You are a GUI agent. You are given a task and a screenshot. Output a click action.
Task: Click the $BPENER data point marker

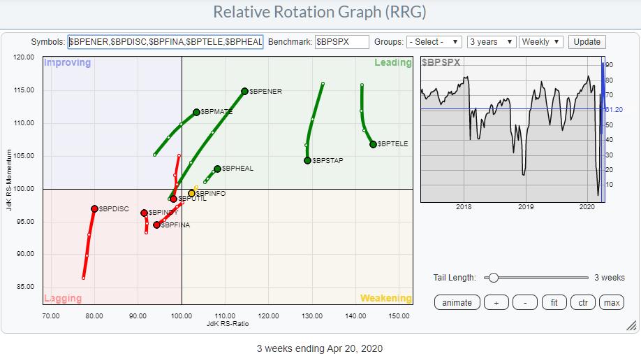click(x=244, y=91)
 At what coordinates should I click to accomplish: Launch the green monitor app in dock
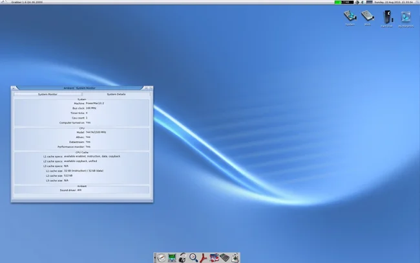173,257
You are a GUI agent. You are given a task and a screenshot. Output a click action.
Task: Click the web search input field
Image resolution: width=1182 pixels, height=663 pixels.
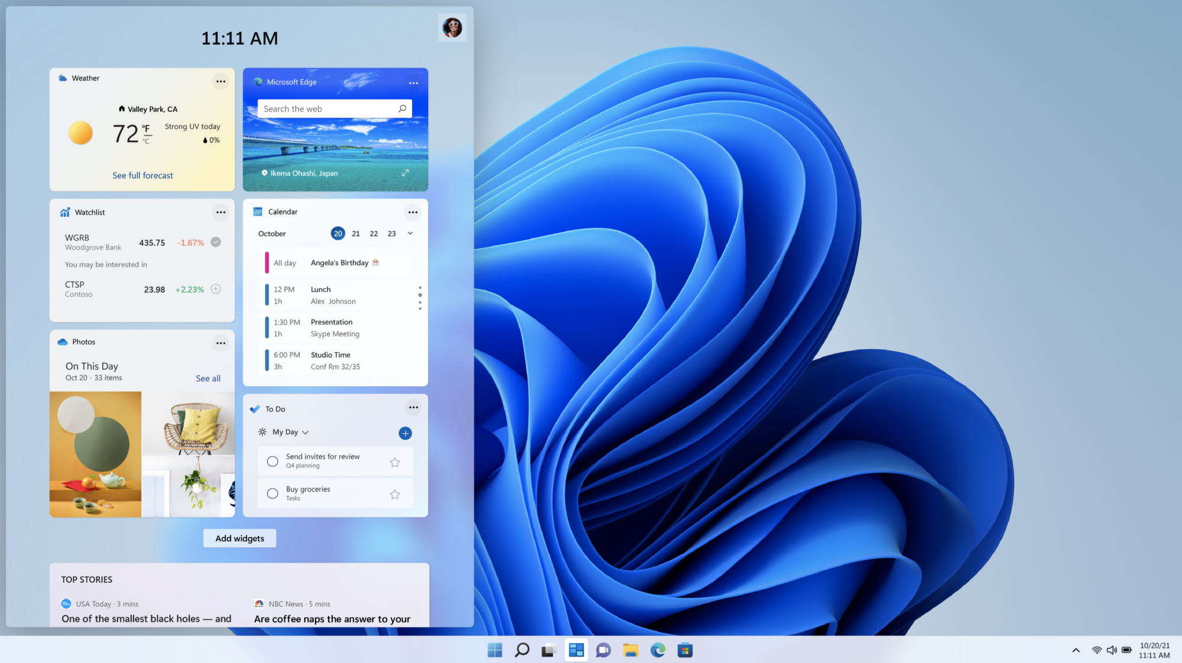click(x=335, y=108)
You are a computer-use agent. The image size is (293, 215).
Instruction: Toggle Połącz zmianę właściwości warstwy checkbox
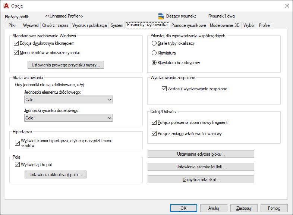coord(154,133)
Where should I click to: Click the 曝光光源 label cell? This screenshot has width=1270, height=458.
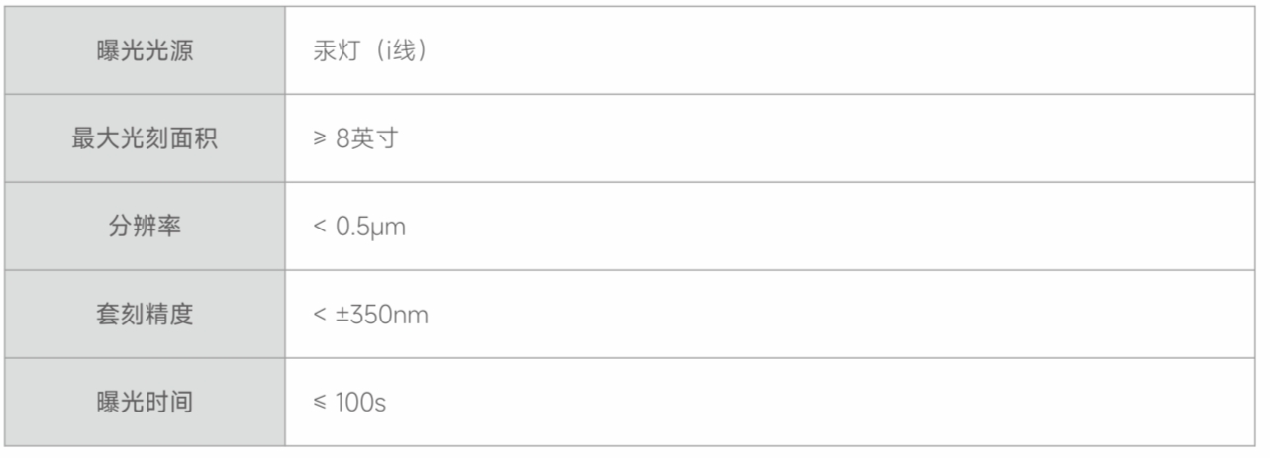[145, 51]
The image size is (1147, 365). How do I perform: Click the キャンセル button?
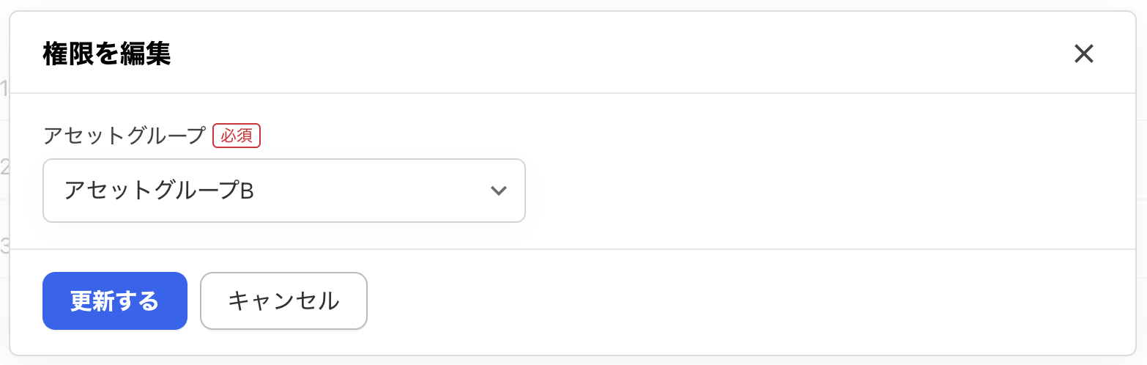point(283,301)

TASK TO CARRY OUT
Please set down the lines from the one with "At what coordinates" to the end of the entries above, exactly as they are, and drop every picture.

ANSWER SPACE
 At what coordinates should I click to accomplish: Launch the green monitor app in dock
173,257
You are a GUI agent. You are given a task and a screenshot. Output a click action.
Task: Click the web search input field
Image resolution: width=1182 pixels, height=663 pixels.
click(x=335, y=108)
You are a computer-use agent. The image size is (293, 215).
Instruction: Toggle Połącz zmianę właściwości warstwy checkbox
coord(154,133)
Where should I click to: Click the 曝光光源 label cell? This screenshot has width=1270, height=458.
[145, 51]
The image size is (1147, 365). How do I perform: Click the キャンセル button?
point(283,301)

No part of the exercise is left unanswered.